SECTION 4. REPRESENTATIONS AND WARRANTIES OF STOCKHOLDER
Each Stockholder hereby individually represents and warrants to
Toreador as follows:
4.1 Authorization, etc. Stockholder has the absolute and unrestricted
right, power, authority and capacity to execute and deliver this Voting
Agreement and the Proxy and to perform its obligations hereunder and thereunder.
This Voting Agreement and the Proxy have been duly executed and delivered by
Stockholder and constitute legal, valid and binding obligations of Stockholder,
enforceable against Stockholder in accordance with their terms, subject to (a)

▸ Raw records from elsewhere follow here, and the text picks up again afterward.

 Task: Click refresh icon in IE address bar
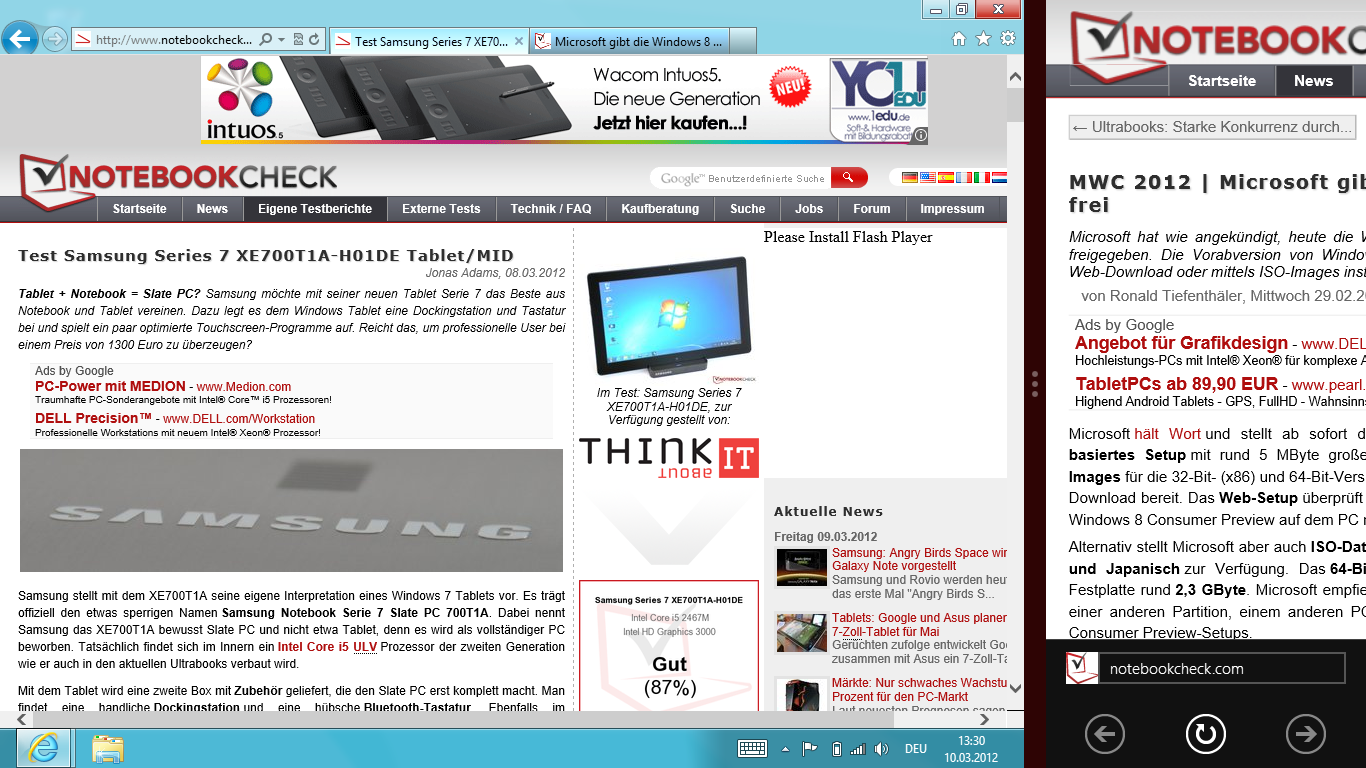click(314, 40)
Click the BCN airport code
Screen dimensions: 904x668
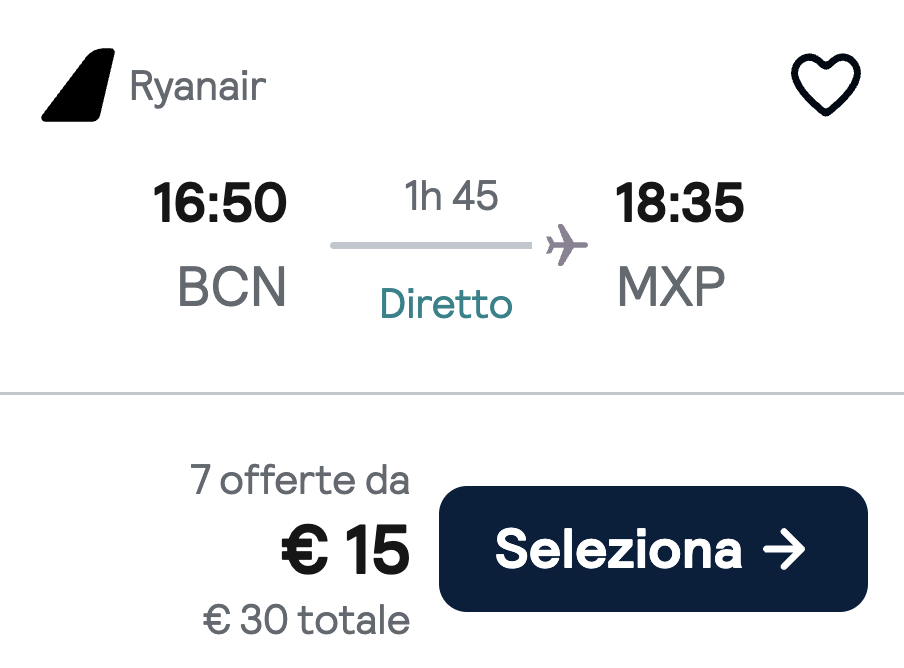[x=230, y=289]
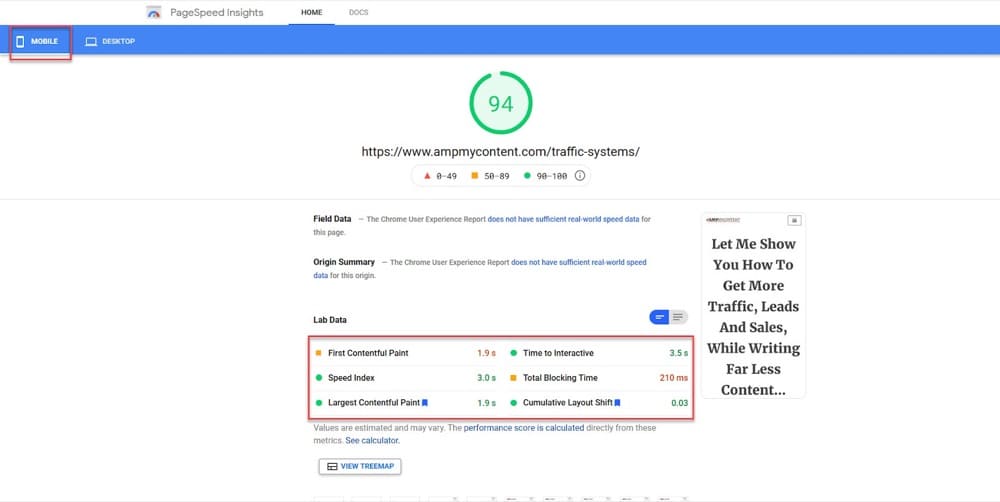Open the Docs menu item
This screenshot has width=1000, height=502.
[358, 13]

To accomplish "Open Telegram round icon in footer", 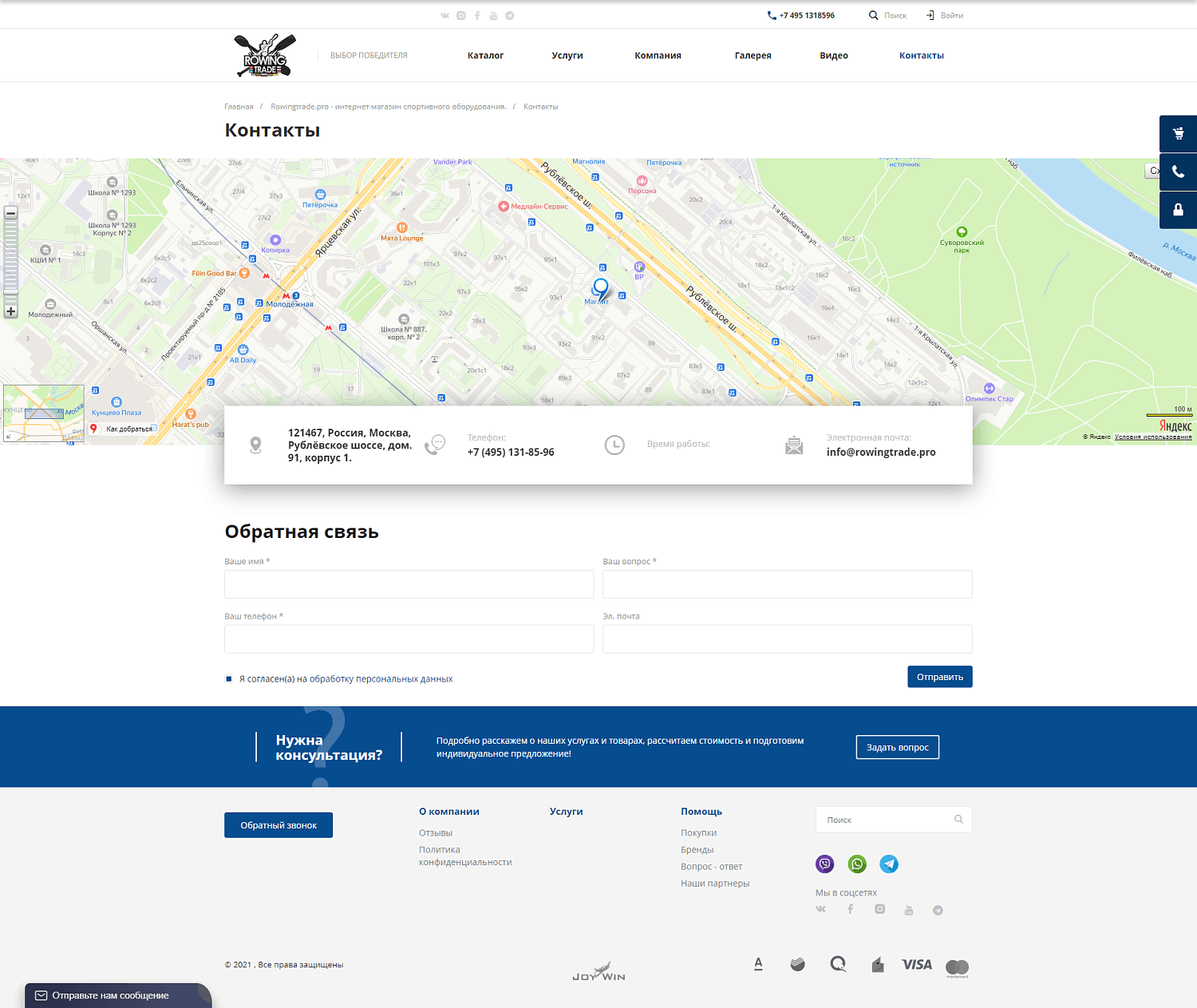I will pos(889,864).
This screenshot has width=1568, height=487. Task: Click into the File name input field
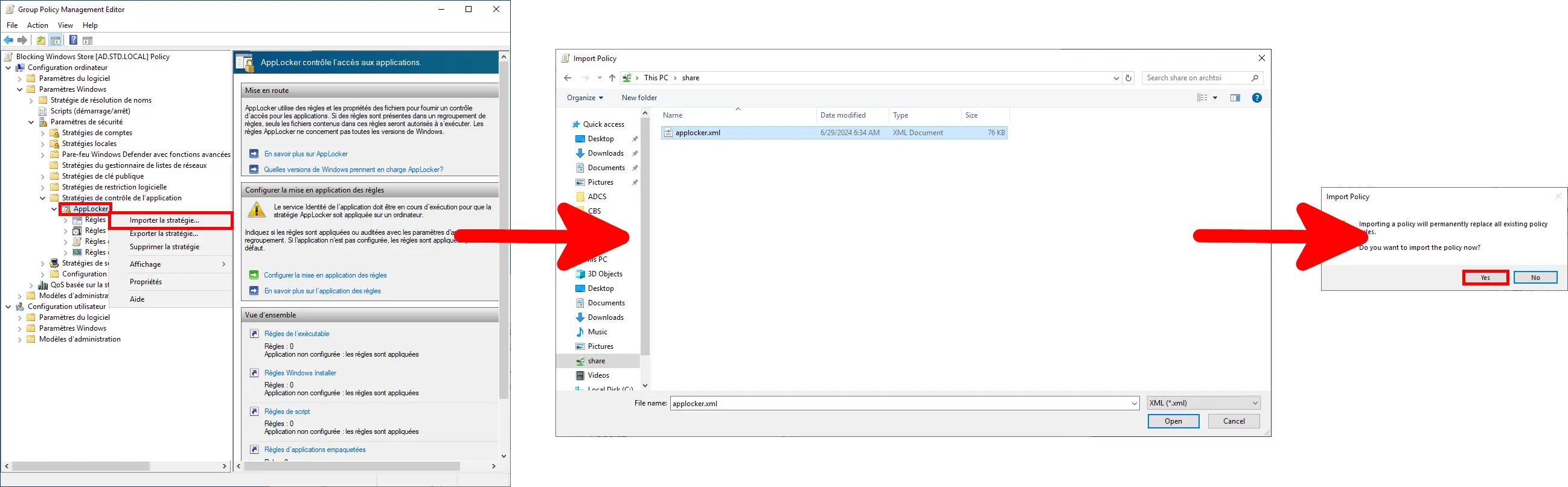tap(900, 403)
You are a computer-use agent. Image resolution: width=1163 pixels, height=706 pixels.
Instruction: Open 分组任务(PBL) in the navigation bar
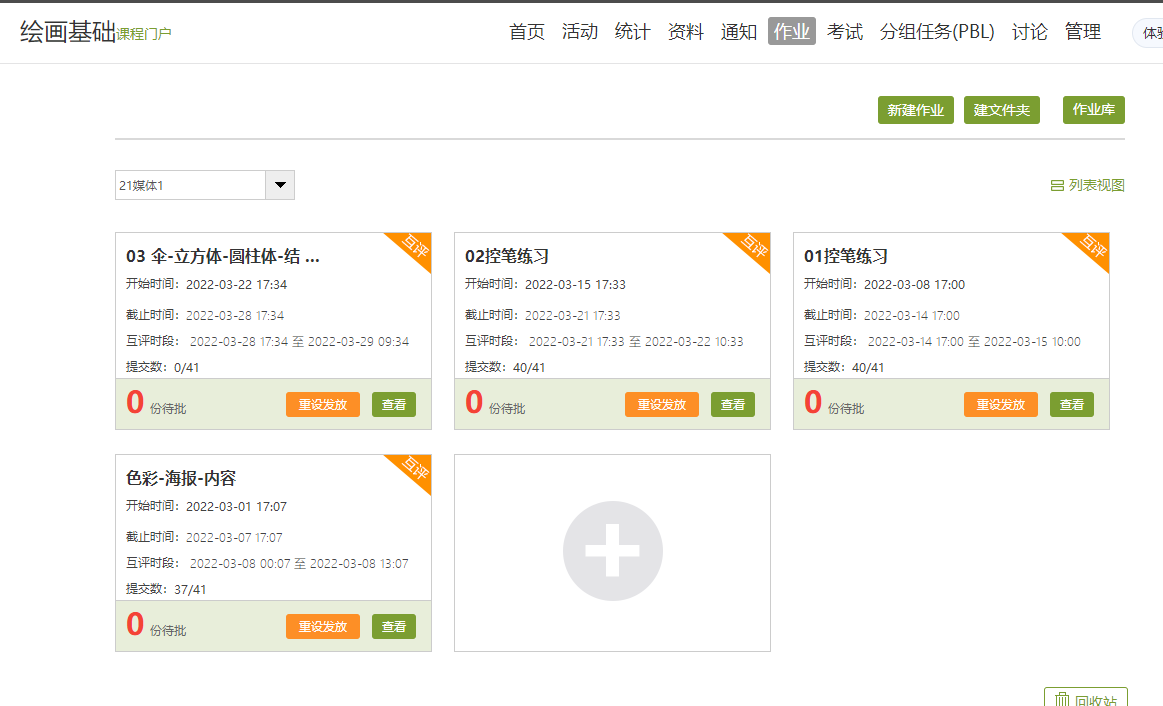click(x=937, y=32)
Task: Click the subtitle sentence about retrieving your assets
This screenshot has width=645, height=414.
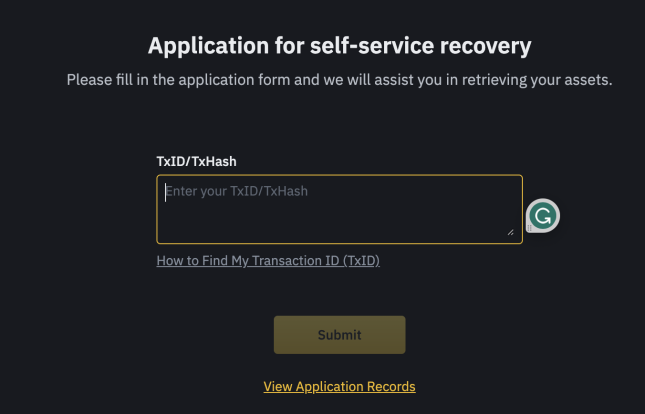Action: [x=339, y=80]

laws of general application relating to bankruptcy, insolvency and the relief of
debtors, and (b) rules of law governing specific performance, injunctive relief
and other equitable remedies.
4.2 No Conflicts or Consents.
(a) The execution and delivery of this Voting Agreement and the
Proxy by Stockholder do not, and the performance of this Voting Agreement and
the Proxy by Stockholder will not: (i) conflict with or violate any law, rule,
regulation, order, decree or judgment applicable to Stockholder or by which it
or any of its properties is or may be bound or affected; or (ii) result in or
constitute (with or without notice or lapse of time) any breach of or default
under, or give to any other Person (with or without notice or lapse of time) any
right of termination, amendment, acceleration or cancellation of, or result
(with or without notice or lapse of time) in the creation of any Lien or
restriction on any of the Subject Securities pursuant to, any contract to which
Stockholder is a party or by which Stockholder or any of his affiliates or
properties is or may be bound or affected.
3
(b) The execution and delivery of this Voting Agreement and the
Proxy by Stockholder do not, and the performance of this Voting Agreement and
the Proxy by Stockholder will not, require any consent or approval of any
Person.
4.3 Title to Securities. As of the date of this Voting Agreement: (a)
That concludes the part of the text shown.